§ **READING TEXT**
>>>

The process of OPC can be represented by a vector, which is the superposition of the scattered fields of equal amplitude and opposite phases of two elements. To realize the suppression of the broadband backscattered fields, we propose the multivariate phase destructive interference, which adopts the unit cell of various heights and sizes to extend the cancellation process of the scattered fields to the 2-D plane. The manipulation of EM waves can be described by the operation of phasors. The EM waves can be expressed mathematically in terms of time-varying electric fields. Assuming that the EM wave propagates along the positive z direction and the polarization direction is along the x axis, and in the plane where z is equal to a constant, the instantaneous expression of the EM wave can be abbreviated as [39]

(1)$${E_x}(t) = {E_{xm}}\cos ({\omega t + {\phi_x}} )$$

where the E_xm is the amplitude of scattered field and ϕ_x is the corresponding phase information, ω and t are angular frequency and time respectively. This paper uses the phasor method to represent the phase relationship of scattered waves, that is, the regulation of EM waves can be converted to the frequency domain to explain.

The phasor representation of Eq. (1) is written as

(2)$$\dot{E} = {E_{xm}}\angle {\phi _x}$$

The scattered waves at the same frequency can be superimposed using phasors, and its process of superposition and cancellation can be represented by a phasor diagram. For example, for a meta-atom with a certain size in the upper metal layer and a fixed reference surface, when substrates adopt different heights to form a metasurface, here the time delay t_n is introduced due to the wave path difference, and EM wave is expressed as

(3)$${E_{xn}}(t)\textrm{ } = {E_{xm}}\cos [{\omega ({t - {t_n}} )+ {\phi_x}} ]= {E_{xm}}\cos [{\omega t + ({{\phi_x} - \omega {t_n}} )} ]$$

and the relationship between time delay and height is

(4)$$\omega \cdot {t_n} ={-} 2\beta \cdot \Delta h$$

where β represents the wave number in the free-space. The formula (3) is expressed in terms of phasors as

(5)$${\dot{E}_n} = {E_{xm}}\angle ({{\phi_x} - \omega {t_n}} )$$

which means that by adjusting Δh, t_n can be modulated, so as to realize the regulation of phase of the EM waves. According to the definition of RCS, the scattering electric field $E_n^s$ can be derived as

(6)$$E_n^s = \sqrt {{\sigma _n}} \left( {\mathop {\lim }\limits_{R \to \infty } \frac{{{E^i}}}{{\sqrt {4\pi {R^2}} }}} \right)$$

where R is the distance from the metasurface to the observation points, the RCS in absolute scale is referred to as echo area σ and the $\sqrt {{\sigma _n}} $ stands for the excitation amplitude for each radiating element. Combining the array theory and the field superposition principle, the monostatic RCS of the entire N-element metasurface is the vector superposition of N scatterers. Therefore, we can use a phasor diagram to represent the superposition of scattered fields at a certain frequency. Combined with multiple thicknesses and sizes of meta-atoms, diverse propagation paths add additional wave path differences, and various combinations of metasurface elements can achieve RCS reduction in different bandwidths.

<<<

§ **INFORMATION PROVIDED**
>>>

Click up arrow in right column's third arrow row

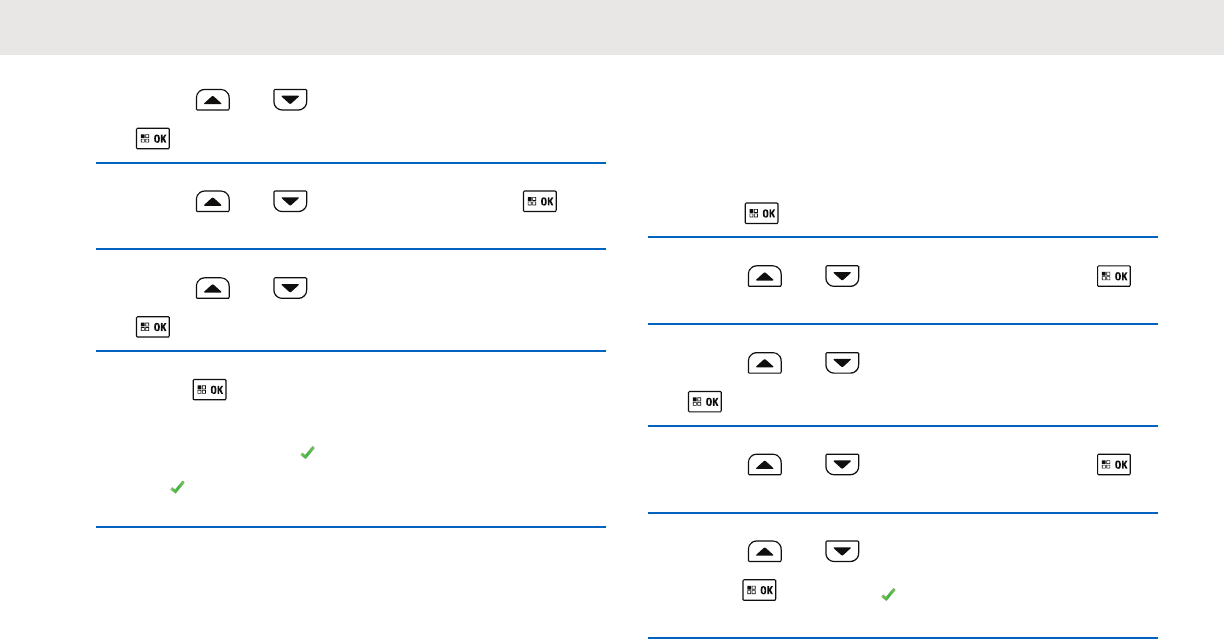coord(764,466)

<<<

§ **STATED EXERCISE**
Translate into French this sentence from the passage on metasurface scattering: "The manipulation of EM waves can be described by the operation of phasors." The material stands apart from the passage on metasurface scattering.

§ **RESULT OF THE EXERCISE**
La manipulation des ondes EM peut être décrite par des opérations sur les phaseurs.